You are a senior {{language}} incident investigator. Help me find the most likely root cause of a production issue.

Error signal:
{{error_message}}

How to reproduce:
{{reproduction_steps}}

Recent changes:
{{recent_changes}}

Environment details:
{{environment}}

Output in this exact format:
1) Incident summary (3-5 bullets)
2) Ranked hypotheses (top 5, with confidence % and why)
3) Investigation plan (ordered steps with expected evidence)
4) Instrumentation and logging upgrades (specific metrics/log fields/traces to add)
5) Likely fix path (minimal-risk patch first, then long-term fix)
6) Verification checklist (pre-deploy, canary, post-deploy checks)
7) If blocked, list exactly what extra data is required

Constraints:
- Do not jump to a fix before ranking hypotheses.
- Prefer reversible and low-blast-radius actions first.
- Explicitly call out assumptions.
- Include at least one edge case that could invalidate the top hypothesis.

When to Use

Use this when a bug is real, urgent, and not obvious from a quick read. It is especially useful when logs are noisy, multiple recent changes overlap, or the error only appears in one environment.

Good scenarios:

A production regression after a deployment
An intermittent failure with low reproduction reliability
A system where several services could be involved
A “works locally, fails in staging/prod” mismatch

This template helps avoid random trial-and-error by forcing a hypothesis-first process.
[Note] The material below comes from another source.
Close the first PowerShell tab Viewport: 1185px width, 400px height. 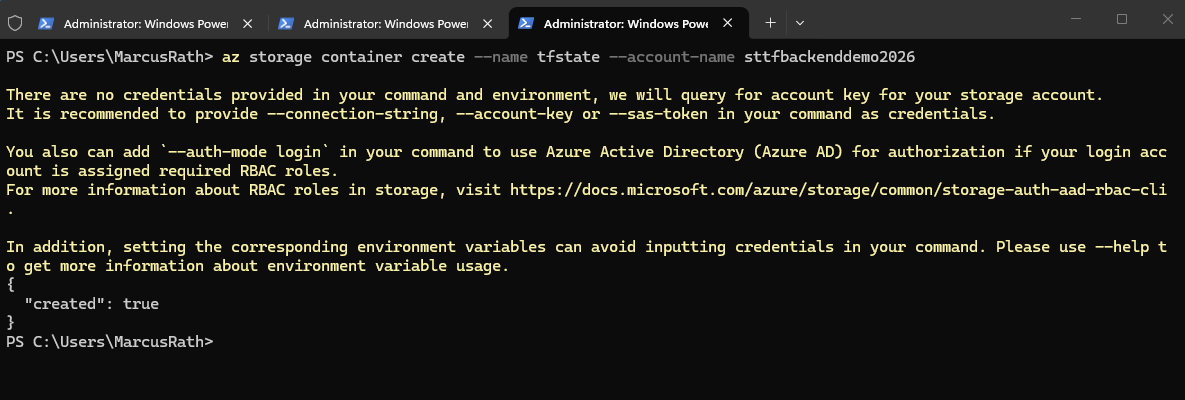[247, 23]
You get a prioritized path that starts with fast evidence gathering and low-risk checks, then moves toward targeted fixes.

Variables

Variable	Description	Good input examples
`language`	Main implementation language	TypeScript, Python, Go, Rust
`error_message`	Exact error text, stack traces, alerts	”TypeError: Cannot read properties of undefined”, Datadog alert excerpt
`reproduction_steps`	Clear sequence to reproduce or trigger conditions	”Open checkout, apply coupon, submit payment”
`recent_changes`	Relevant deploys, config toggles, dependency updates	”Upgraded Prisma 5.9 -> 5.12, enabled caching flag”
`environment`	Runtime context and constraints	”Kubernetes, Node 20, Redis 7, only EU region impacted”

Tips & Variations

Add a timeline: prepend incident timestamps to improve causal analysis.
Add blast radius: include affected users, regions, or endpoints.
For flaky issues, ask for “three competing hypotheses with disconfirming tests.”
For distributed systems, require a trace-based investigation section.
After root cause is found, run a second pass: “Draft a postmortem from this analysis.”
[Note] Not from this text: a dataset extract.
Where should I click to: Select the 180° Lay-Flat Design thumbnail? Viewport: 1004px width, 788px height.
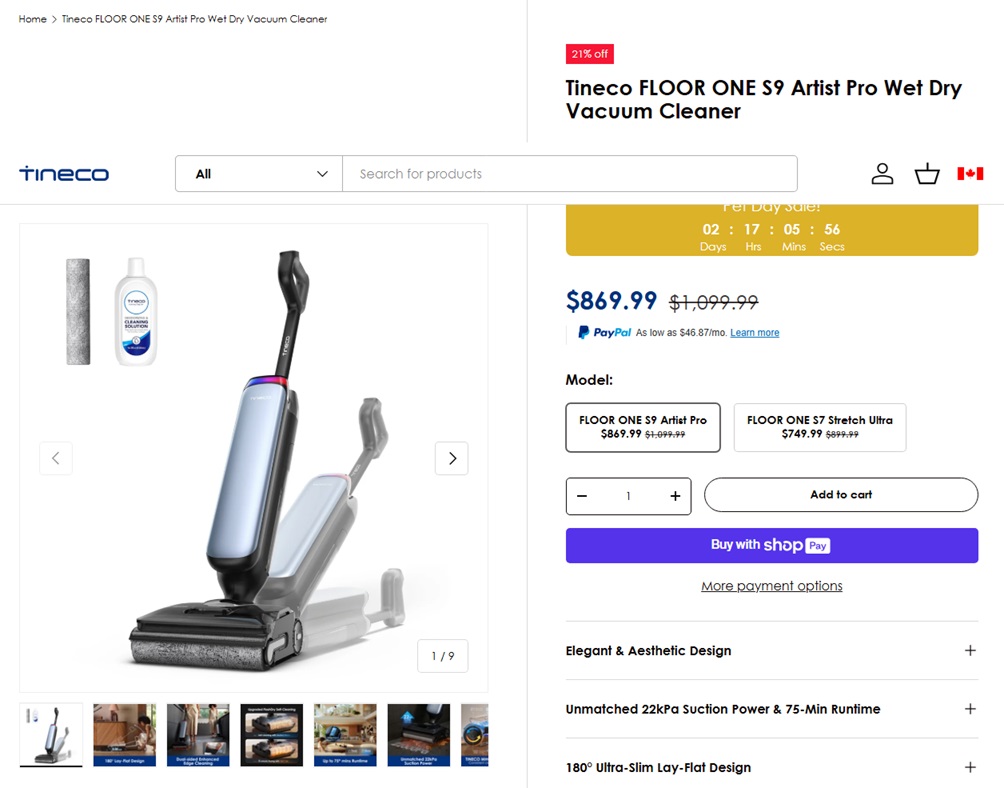[x=124, y=735]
If your logs are weak, this prompt still works well because it requests instrumentation upgrades early instead of pretending certainty.

Example Output

Ranked hypothesis #1 (68%): Null response from upstream profile service causes unguarded property access in checkout handler.

Investigation step 1: Correlate failed checkout requests with upstream profile-service 5xx spikes in the same minute.

Minimal-risk fix: Add null-guard and fallback path in checkout handler, then canary at 5% traffic.

Verification: Error rate below 0.1% for 30 minutes, no latency regression over p95 baseline.